Yeah you're right, but in a recent interview he was more vague and seemed to imply he wouldn't be interested in any major role, maybe I interpreted it wrong.

But cumberbatches star is rising, I doubt he would consider a role in doctor who.


----------



## Sunuvmann (Feb 27, 2012)

With House ending I seriously fucking want Hugh Laurie to be the 12th. :I

Its about time for an olderish gentleman to take up that role again.

And that would totally bring it into the US mainstream.


----------



## tari101190 (Feb 27, 2012)

No the doctor appears to be ageing backwards and getting younger. The next Doctor will be young too.


----------



## Sunuvmann (Feb 27, 2012)

1 old
2 oldish
3 old
4 young
5 young
6 young
7 old
8 mid
9 mid
10 young
11 young

It rather varies.


----------



## Shade (Feb 27, 2012)

I thought Simm was one of the crappier Masters so I wouldn't really mind him leaving the role at all. His shtick would work even less in Moffat's Who.


----------



## Ippy (Feb 27, 2012)

I liked him in series 3.  I thought he was brilliant in there.

That whole little special after series 4, however, made little sense to me.  Everything.  Then there was the food.  IMO, 10 shouldn't have gone down like that.  It was shit.
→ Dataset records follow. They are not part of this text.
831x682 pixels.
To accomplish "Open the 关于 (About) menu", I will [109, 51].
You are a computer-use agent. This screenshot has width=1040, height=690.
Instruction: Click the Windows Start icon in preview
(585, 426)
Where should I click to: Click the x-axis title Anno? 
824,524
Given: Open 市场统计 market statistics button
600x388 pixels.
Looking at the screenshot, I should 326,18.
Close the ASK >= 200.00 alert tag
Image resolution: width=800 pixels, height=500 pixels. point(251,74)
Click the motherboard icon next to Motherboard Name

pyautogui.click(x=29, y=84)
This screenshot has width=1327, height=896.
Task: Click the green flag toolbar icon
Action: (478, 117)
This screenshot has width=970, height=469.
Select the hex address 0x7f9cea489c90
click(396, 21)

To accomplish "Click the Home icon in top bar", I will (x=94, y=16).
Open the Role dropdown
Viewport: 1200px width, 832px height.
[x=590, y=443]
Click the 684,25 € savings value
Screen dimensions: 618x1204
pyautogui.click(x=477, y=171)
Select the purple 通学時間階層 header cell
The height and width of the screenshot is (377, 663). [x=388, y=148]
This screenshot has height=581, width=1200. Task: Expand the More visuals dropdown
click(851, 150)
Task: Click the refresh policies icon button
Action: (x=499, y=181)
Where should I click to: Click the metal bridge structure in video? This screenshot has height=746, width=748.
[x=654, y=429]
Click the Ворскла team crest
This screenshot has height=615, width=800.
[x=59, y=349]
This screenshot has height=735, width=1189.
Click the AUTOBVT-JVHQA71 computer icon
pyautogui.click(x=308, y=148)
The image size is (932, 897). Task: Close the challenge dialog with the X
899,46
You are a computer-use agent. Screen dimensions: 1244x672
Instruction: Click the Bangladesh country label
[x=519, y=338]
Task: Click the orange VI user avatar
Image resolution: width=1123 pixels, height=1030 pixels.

I agree 100% that Simm's thing wouldn't work in Moffat's Who.


----------



## Bioness (Feb 27, 2012)

Sunuvmann said:


> 1 old
> 2 oldish
> 3 old
> 4 young
> ...



8 was younger than 10 , and 7 wasn't old not compared to the first 3.

David Tennant just looks young because he's well yeah..

Matt Smith's look is definitely the youngest physically and mentally of all of them, this is even referenced in the Sarah Jane Adventures when Jo refers to regenerating into a baby.


----------



## Hellrasinbrasin (Feb 27, 2012)

Rumor Mill has it that Actor Benedict Cumberbatch will Beam onto the set of Doctor Who for its 50th Anniversary as The Master. Discuss Away....


----------



## Bioness (Feb 27, 2012)

I already posted that and gave a link.


----------



## Ippy (Feb 27, 2012)

Someone doesn't actually read the thread...


----------



## Bioness (Feb 27, 2012)

I can understand if it is 200 post back..but it is mentioned in several of the post on this page....


----------



## Velocity (Feb 27, 2012)

Bioness said:


> The Doctor is really the only Time Lord who seems to have an issue with regeneration.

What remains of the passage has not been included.